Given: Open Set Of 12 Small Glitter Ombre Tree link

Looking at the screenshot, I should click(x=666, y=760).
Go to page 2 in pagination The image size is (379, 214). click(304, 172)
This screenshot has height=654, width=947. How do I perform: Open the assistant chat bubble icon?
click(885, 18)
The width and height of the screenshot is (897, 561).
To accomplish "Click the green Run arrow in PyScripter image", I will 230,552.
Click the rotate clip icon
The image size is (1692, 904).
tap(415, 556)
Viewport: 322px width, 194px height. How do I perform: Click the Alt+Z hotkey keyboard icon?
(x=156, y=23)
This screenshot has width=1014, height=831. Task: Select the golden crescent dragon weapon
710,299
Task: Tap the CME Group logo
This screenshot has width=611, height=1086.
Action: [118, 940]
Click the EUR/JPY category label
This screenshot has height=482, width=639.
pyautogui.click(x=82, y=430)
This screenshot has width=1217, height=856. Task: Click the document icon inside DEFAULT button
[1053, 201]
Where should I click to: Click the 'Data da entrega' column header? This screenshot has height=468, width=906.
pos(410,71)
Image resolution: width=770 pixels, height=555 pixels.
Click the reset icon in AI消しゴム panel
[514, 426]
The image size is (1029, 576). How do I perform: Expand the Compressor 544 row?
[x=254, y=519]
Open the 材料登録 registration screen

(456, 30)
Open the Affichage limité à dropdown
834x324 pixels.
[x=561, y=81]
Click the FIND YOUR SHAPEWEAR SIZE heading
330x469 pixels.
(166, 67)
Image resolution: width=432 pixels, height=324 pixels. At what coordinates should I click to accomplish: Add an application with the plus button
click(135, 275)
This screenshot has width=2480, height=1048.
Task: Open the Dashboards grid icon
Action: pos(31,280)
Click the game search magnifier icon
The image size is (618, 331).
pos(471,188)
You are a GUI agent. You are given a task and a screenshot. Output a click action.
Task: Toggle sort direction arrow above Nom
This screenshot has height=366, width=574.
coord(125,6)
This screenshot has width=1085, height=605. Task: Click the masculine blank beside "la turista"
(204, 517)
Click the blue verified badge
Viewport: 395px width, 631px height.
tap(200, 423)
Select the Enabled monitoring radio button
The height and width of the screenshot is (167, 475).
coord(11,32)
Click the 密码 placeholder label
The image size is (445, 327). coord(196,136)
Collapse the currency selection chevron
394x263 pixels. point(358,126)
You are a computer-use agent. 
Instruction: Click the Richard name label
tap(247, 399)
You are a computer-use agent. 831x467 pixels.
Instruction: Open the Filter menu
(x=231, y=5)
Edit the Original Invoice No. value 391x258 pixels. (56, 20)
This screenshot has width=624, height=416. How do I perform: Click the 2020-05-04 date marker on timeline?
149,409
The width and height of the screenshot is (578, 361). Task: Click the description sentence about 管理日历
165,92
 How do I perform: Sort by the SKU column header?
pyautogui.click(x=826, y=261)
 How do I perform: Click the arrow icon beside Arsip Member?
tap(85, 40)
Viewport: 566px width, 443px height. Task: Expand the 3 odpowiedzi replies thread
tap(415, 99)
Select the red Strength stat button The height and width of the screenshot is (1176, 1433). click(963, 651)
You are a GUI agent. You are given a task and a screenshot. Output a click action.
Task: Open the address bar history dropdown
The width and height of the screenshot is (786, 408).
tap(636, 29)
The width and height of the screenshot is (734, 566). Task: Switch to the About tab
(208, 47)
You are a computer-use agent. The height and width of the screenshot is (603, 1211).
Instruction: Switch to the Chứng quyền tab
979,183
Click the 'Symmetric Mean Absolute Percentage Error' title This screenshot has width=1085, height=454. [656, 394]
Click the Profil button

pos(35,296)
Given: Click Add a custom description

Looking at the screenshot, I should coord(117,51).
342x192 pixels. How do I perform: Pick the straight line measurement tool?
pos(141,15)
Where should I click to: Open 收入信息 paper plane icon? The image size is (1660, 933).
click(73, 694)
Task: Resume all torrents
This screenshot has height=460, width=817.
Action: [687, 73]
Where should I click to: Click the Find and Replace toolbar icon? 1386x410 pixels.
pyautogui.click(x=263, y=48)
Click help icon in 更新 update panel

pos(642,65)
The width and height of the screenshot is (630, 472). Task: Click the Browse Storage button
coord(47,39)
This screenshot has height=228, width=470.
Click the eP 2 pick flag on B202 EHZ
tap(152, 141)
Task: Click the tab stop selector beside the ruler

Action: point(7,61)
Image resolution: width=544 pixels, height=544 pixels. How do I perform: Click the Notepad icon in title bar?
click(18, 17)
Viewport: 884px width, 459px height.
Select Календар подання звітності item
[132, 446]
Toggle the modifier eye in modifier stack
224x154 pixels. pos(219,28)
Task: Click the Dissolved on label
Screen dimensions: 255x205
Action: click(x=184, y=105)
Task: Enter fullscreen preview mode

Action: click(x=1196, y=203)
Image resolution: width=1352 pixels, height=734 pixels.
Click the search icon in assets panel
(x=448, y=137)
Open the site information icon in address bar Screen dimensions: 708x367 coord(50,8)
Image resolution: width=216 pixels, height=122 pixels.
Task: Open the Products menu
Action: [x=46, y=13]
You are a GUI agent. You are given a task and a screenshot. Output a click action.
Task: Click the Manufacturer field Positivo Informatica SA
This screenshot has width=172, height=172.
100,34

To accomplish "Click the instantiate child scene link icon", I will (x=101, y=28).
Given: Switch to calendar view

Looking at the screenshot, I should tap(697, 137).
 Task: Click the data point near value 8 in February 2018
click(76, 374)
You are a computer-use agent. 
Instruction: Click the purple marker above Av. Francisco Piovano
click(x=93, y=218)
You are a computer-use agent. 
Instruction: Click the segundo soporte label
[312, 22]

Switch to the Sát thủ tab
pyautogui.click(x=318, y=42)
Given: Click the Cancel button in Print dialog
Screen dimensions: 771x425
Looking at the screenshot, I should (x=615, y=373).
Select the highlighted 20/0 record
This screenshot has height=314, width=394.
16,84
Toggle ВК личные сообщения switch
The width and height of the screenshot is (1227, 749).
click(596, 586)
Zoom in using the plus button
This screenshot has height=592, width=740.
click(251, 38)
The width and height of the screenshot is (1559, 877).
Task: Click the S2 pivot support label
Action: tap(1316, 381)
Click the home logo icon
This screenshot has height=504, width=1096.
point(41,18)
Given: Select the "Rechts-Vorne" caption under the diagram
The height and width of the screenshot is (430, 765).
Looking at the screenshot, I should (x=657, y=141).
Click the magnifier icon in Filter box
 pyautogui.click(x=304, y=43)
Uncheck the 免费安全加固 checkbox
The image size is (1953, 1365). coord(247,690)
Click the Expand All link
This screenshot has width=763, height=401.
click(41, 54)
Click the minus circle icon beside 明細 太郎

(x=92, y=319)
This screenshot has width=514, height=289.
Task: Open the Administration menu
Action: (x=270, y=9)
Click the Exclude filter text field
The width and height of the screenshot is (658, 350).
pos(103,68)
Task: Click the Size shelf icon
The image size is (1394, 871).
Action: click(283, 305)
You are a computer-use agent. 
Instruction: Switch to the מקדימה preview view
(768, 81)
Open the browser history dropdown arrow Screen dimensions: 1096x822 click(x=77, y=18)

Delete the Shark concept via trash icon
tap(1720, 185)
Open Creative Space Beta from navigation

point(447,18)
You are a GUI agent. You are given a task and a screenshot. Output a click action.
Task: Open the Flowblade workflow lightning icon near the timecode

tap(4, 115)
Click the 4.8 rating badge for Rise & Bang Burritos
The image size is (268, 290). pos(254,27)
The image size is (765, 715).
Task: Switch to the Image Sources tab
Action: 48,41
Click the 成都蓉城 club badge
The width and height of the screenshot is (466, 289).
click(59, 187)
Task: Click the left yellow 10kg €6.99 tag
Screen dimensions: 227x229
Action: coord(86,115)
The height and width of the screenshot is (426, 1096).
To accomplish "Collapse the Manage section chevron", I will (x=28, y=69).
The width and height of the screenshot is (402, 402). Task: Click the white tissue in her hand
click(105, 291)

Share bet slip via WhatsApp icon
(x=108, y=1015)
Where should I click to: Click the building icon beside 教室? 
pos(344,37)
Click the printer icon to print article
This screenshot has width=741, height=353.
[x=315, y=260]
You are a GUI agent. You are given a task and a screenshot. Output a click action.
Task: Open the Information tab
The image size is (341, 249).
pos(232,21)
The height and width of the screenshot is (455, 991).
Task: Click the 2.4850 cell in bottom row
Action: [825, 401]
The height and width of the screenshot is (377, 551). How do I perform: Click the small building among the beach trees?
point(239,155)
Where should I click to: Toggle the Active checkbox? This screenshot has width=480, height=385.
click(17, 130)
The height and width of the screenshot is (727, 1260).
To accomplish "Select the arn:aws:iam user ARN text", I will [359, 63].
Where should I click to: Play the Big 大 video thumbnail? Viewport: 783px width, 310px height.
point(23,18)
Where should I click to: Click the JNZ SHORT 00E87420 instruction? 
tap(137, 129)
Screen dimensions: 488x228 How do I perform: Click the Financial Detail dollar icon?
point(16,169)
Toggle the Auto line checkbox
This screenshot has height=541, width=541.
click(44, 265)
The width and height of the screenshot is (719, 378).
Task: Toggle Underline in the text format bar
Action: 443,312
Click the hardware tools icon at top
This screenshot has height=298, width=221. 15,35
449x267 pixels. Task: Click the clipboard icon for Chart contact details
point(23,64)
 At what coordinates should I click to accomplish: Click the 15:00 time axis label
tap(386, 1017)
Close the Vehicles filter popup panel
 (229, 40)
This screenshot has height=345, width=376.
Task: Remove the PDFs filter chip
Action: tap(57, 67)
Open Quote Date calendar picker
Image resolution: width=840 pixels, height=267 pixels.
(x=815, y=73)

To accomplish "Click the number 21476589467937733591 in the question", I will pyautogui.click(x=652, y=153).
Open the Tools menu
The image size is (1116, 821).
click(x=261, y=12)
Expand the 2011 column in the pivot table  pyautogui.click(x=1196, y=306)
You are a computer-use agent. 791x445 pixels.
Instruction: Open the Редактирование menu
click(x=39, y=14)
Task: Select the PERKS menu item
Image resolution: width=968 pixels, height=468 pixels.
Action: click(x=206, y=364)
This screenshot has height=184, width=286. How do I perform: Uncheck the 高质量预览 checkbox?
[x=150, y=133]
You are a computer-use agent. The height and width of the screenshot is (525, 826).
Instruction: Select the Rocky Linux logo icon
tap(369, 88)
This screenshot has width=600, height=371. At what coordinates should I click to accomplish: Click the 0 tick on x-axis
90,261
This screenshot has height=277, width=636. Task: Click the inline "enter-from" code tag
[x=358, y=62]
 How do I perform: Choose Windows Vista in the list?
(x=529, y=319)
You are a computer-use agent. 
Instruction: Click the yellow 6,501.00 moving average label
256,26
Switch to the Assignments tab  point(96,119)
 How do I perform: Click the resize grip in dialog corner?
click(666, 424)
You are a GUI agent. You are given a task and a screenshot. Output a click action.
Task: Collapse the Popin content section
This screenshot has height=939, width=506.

----

GIVEN REQUEST: Copy the records again from the line with "Expand the 2011" to the line with "[x=150, y=133]", both lines included, requests and all, and shift every click coordinate in the answers by -39. Give only those lines.

ANSWER TO THE PROBLEM:
Expand the 2011 column in the pivot table  pyautogui.click(x=1157, y=267)
You are a computer-use agent. 791x445 pixels.
Instruction: Open the Редактирование menu
click(x=0, y=-25)
Task: Select the PERKS menu item
Image resolution: width=968 pixels, height=468 pixels.
Action: click(x=167, y=325)
This screenshot has height=184, width=286. How do I perform: Uncheck the 高质量预览 checkbox?
[x=111, y=94]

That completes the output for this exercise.